# BRONTEKST:
::::::::::

Bij de milieuzonering wordt gebruikt gemaakt van de door de Vereniging van Nederlandse Gemeenten (VNG) opgestelde ‘Bedrijven en Milieuzonering’. Een kwalificatie van de bedrijfsfuncties in het plangebied vindt plaats op basis van de Staat van bedrijfsactiviteiten, zoals opgenomen in voornoemde VNG-uitgave. Per milieuaspect (geur, stof, geluid, gevaar, lucht-, water- en bodemverontreiniging, verkeersaantrekkende werking en visuele hinder) is in deze brochure voor inrichtingen een afstand genoemd, welke tot de dichtstbijzijnde milieugevoelige bebouwing in beginsel in acht moet worden genomen. Zonering op basis van de VNG-methode gebeurt aan de hand van een categorie-indeling. Bedrijven zijn in categorieën ingedeeld, waarbij de categorie is gekoppeld aan een afstand die aangehouden dient te worden tot gevoelige functies. Bepalend is de afstand van het meest hinderlijke milieuaspect, hetgeen resulteert in de zogenaamde grootste afstand. De grootste afstand is de afstand, die tenminste in acht dient te worden genomen ten opzichte van een rustige woonwijk. Binnen de grootste afstanden dient te worden afgewogen in hoeverre de functies passend zijn ten opzichte van elkaar. Uit specifiek milieuonderzoek in het kader van het milieuvergunningtraject kan blijken dat de grootste afstand voor het betreffende bedrijf kleiner is dan op basis van de VNG-lijst is aangegeven, bijvoorbeeld door de omvang en/of aard van de activiteiten en/of technische vooruitgang.

::::::::::

# AANGELEVERDE GEGEVENS:

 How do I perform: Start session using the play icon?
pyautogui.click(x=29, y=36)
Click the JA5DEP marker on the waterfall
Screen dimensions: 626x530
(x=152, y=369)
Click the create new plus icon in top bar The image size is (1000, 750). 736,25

::::::::::

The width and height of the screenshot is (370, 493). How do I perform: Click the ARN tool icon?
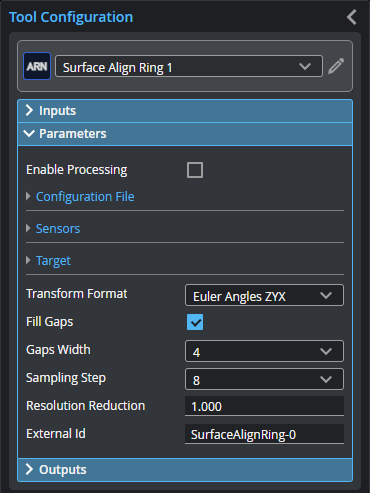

::::::::::

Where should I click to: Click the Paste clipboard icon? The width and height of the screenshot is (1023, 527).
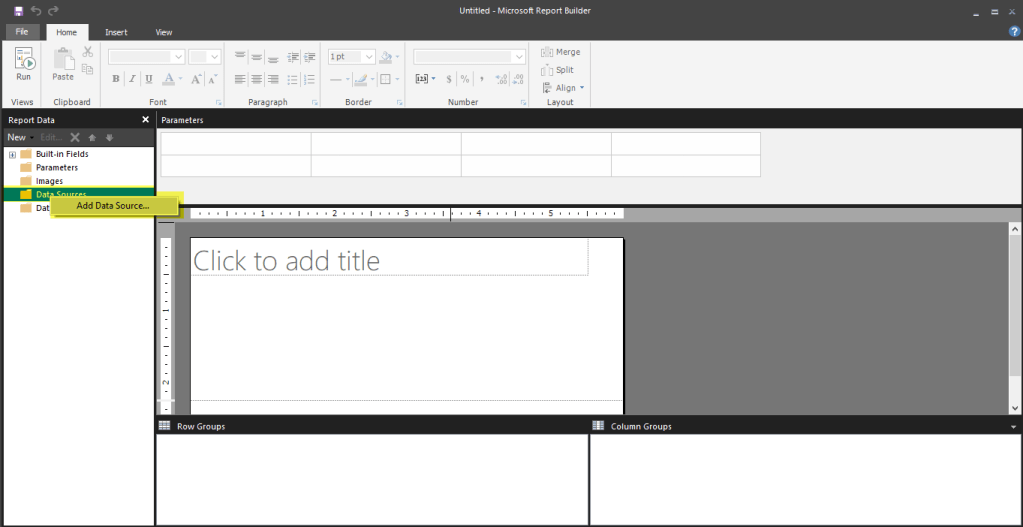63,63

::::::::::

# OPDRACHTDETAILS:
Kun je de tekst over milieuzonering voortzetten na de laatste zin? Het materiaal is hier niet nodig.

# ANTWOORDVAK:
De indicatieve richtafstanden kunnen op basis van een gebiedskwalificatie, waarbij sprake is van een functiemenging, worden gereduceerd. Dit betreft het zogenaamde gemengde gebied.
5.2.3.1 Situatie plangebied
Voor het plan is gekeken naar de aanwezigheid van bedrijven in en in de omgeving van het plangebied. Op basis van de bedrijfsactiviteiten kunnen de bedrijven overlast veroorzaken voor milieugevoelige functies, zoals wonen. Binnen het plangebied is – in aansluiting op het provinciale beleid – maximaal milieucategorie 2 aanvaardbaar. Voor bedrijven in milieucategorie 1 geldt een grootste afstand van 0 of 10 meter en voor bedrijven in milieucategorie 2 geldt een grootste afstand van 30 meter. De bedrijvigheid en andere functies in het woongebied zijn bestemd, conform de feitelijke situatie.
Daar waar bedrijven in hogere categorieën reeds aanwezig zijn, zijn deze specifiek bestemd door middel van een nadere aanduiding binnen de bestemming Bedrijf.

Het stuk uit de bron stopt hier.